Yeah that acid reflux attack at 3 am was like desert. I actually have good blood pressure and cholesterol numbers but I will probably gain 10 pounds this week.
First time in Dearborn, I sure didn't know that. We don't have flashing turn arrows up here in the sticks. I was stopped at a flashing red turn and the car behind was on the horn. Of course, me being me, I just put the window down and gave them the MI salute!
I've seen that before in many states. Flashing red was a first. Good thing it wasn't a busy time of day. I might be dead.
real life Chicagoland example- In IL, it is rare to be allowed to turn L except when you have a green arrow. It is usually expressly illegal to do so. A "normal" light sequence in IL is from red across the board- the L lanes get a green arrow first, then they go yellow to red and the straight lanes go green, then yellow and back to red; repeat. Yellows in IL tend to be very short; ESPECIALLY left turn yellows. This is why so many FIBs run red L arrows. Recently the main drag through my town (3 lane divided, with 2 lanes of L turn lanes and 1 R turn lane at main intersections) had a bunch of repaving done as well as the addition of medians. While they were doing this, they changed the light sequence to where the straight lanes got a green first, then they would get a red and the L turns only would get a green and the R turns got a flashing yellow to proceed when traffic allowed- no stop needed (they have red light cameras all over here that get you if you don't come to a complete stop when making a R on red....I've gotten like 5 of them, $100 a pop.) All of this should have worked very well in theory. Except this is IL, land of the FIB. It was complete BEDLAM. People were too used to getting the green L arrows first; they would think they got skipped over and they would pull out and turn L into oncoming traffic. Then on the back end; people would see the straight lanes green and the L arrows red and assume they had missed the L turn light, pull up and stop and not pay attention to the L arrow. The arrow would drop from red to green, and they would sit there and miss the whole damn green arrow while everyone stuck behind them is at a slow boil. There were signs everywhere notifying drivers of the change in light patters and it mattered not one whit. They had to go back to the same old crappy system because there were too many accidents and road rage incidents. As crappy as IL drivers are; they are generally pretty passive (it's why they're so bad; they just don't pay attention) are not intentionally rude, and rarely use horns. Probably afraid of getting shot, I don't know. I lay on the horn in situations where people are not paying attention to lights going to green and my IL native wife thinks I'm the A-hole!

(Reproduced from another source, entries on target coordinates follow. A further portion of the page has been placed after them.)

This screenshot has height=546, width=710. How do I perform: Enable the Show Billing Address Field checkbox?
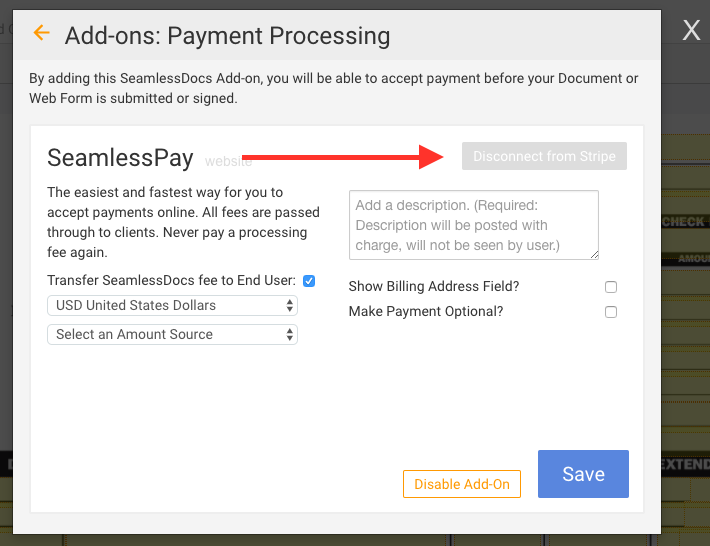(x=611, y=287)
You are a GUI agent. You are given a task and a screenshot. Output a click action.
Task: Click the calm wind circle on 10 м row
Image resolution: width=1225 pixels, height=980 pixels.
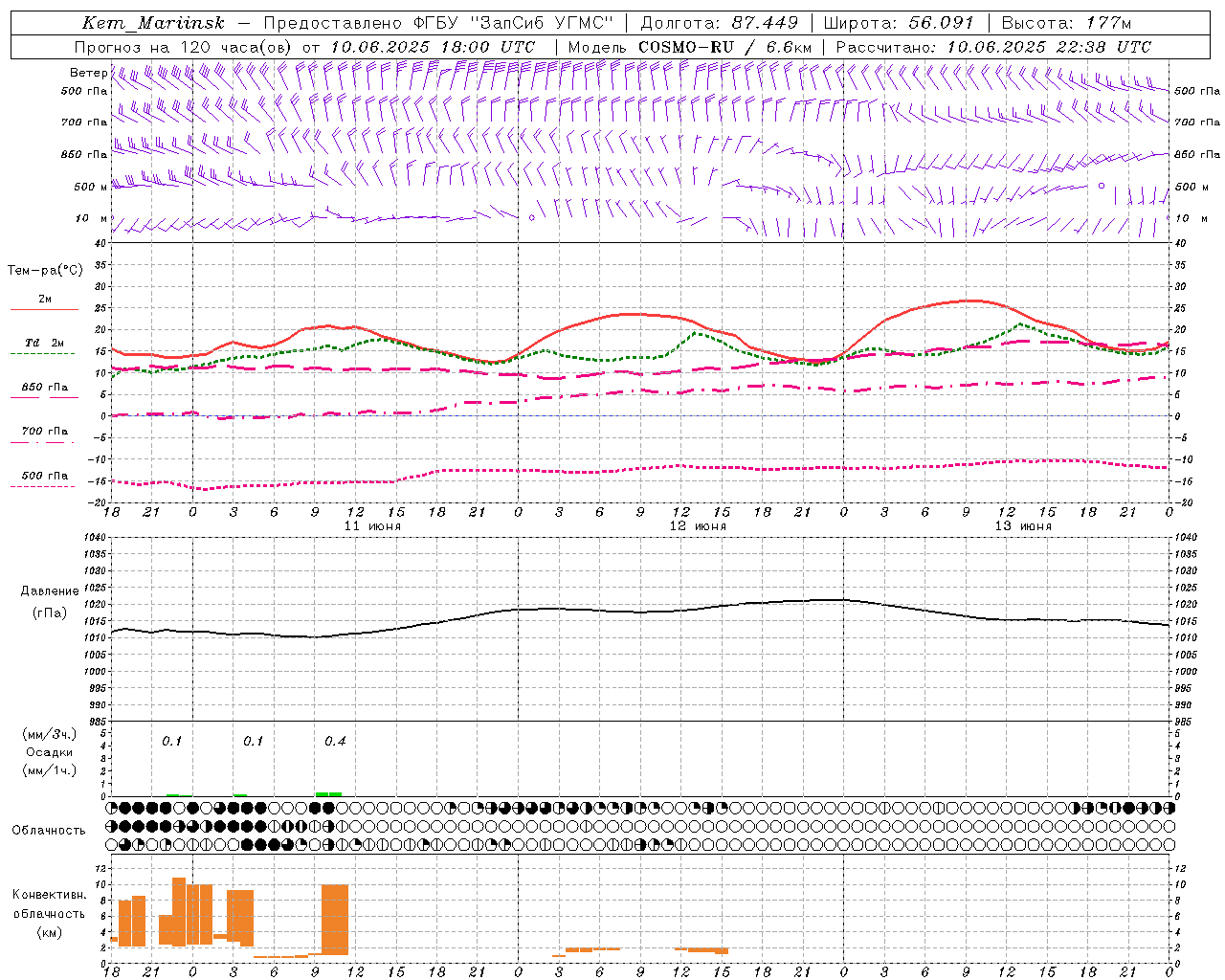tap(532, 218)
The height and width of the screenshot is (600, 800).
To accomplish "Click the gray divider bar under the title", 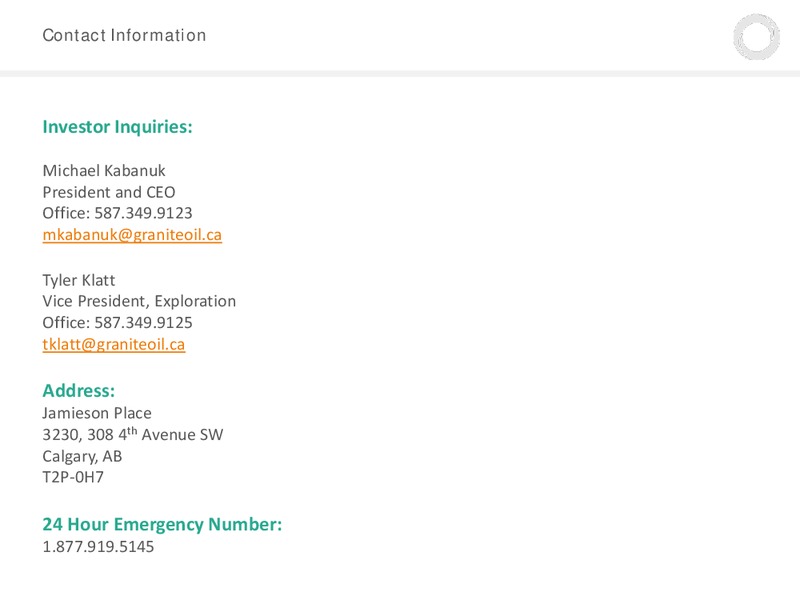I will tap(400, 73).
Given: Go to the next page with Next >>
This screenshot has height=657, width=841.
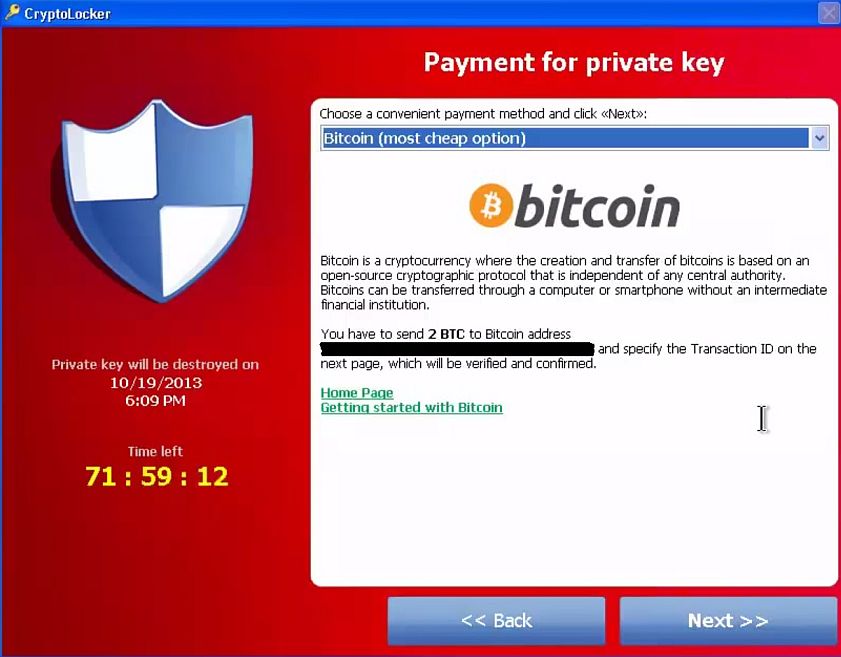Looking at the screenshot, I should [x=728, y=621].
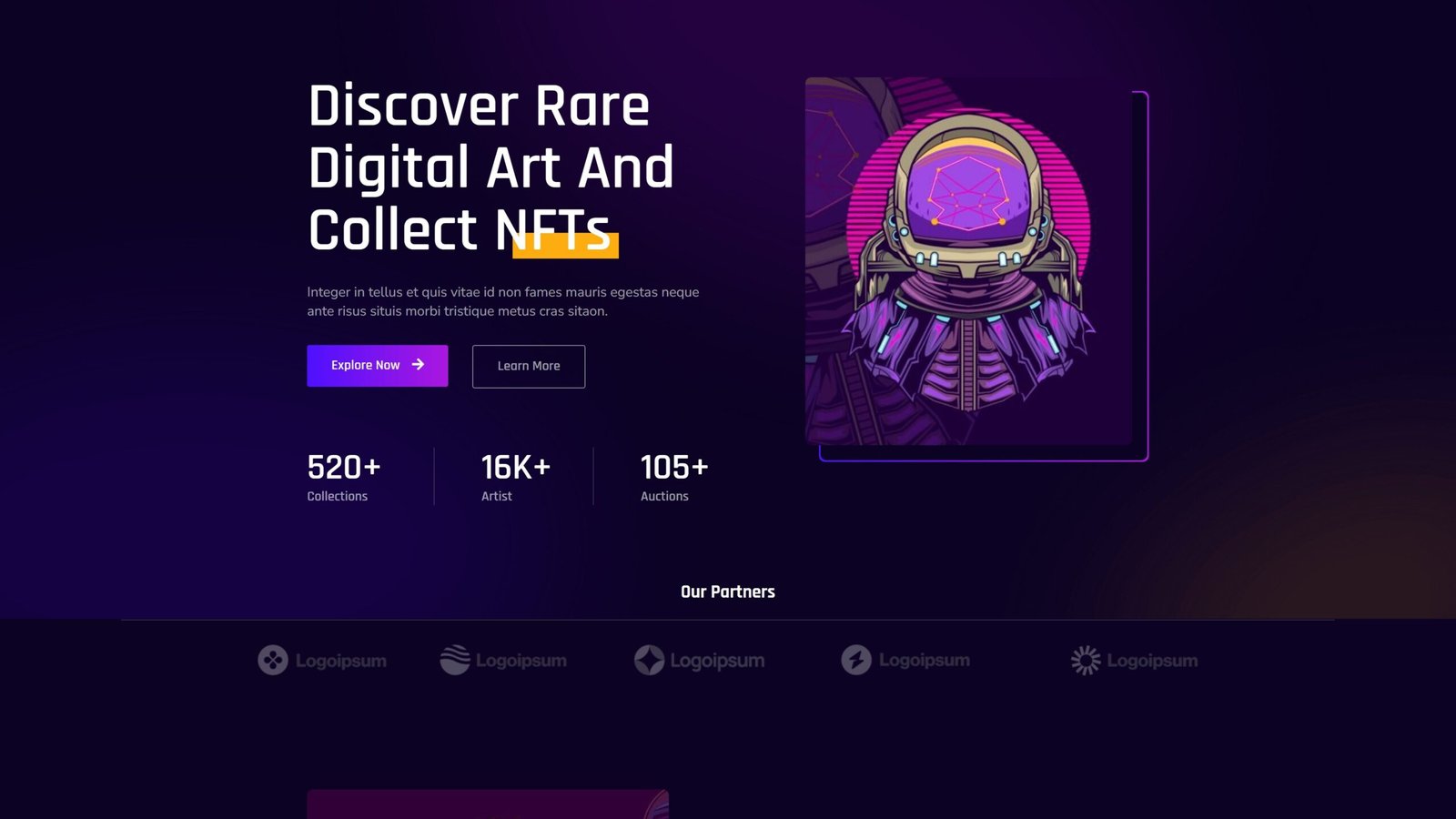Click the 520+ Collections statistic

344,477
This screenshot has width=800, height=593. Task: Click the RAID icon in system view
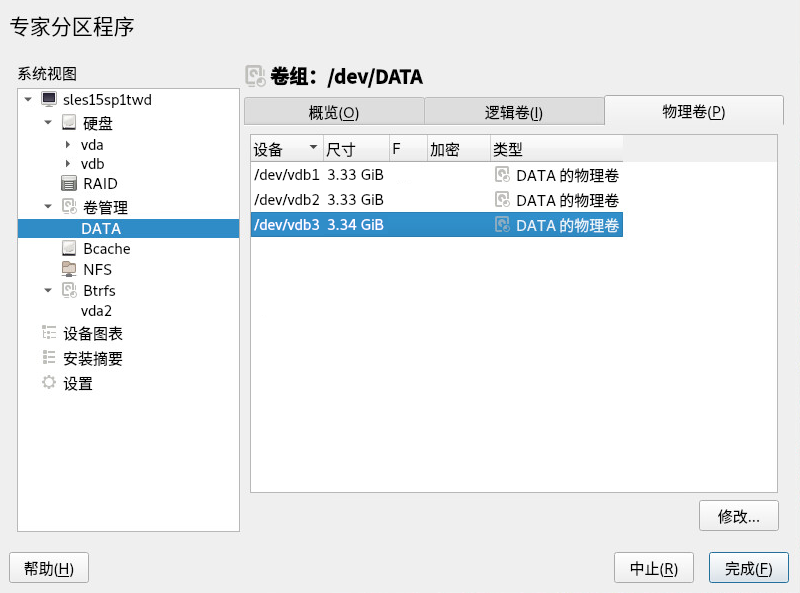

Pretty sure being on the receiving end of one of those is in the penalty section for violating rule #1 in the Official State of Michigan Driver's Manual: Thou shalt Lead, follow, or GTFO of the way! Driving in MI would be heaven if it weren't for the Oldsmobile-sized potholes.
People wasting my time. During our last IATF audit, the auditors found vague meaning, serious grammatical errors and out right errors in many of our control plans, procedures and such. My boss asked everyone in our work area to review our written materials to correct these issues. So, I start looking over some documents and realize that I seem to remember some of these issues being flagged in my previous report. I find my file that was created then and low and behold, most of thee issues I flagged are still there. I sent the file to my boss and said I'm done with the review. So now while my coworkers are looking over documents, I am spending my time on more pleasurable pursuits-namely chatting on this forum. LOL
Weather f'n up harvest. Our beans were 12.8% moisture Sunday night when we had to quit because the elevator closed. 2 tenths of rain on Monday, cold/cloudy weather since and when we tried again yesterday afternoon they were over 17%...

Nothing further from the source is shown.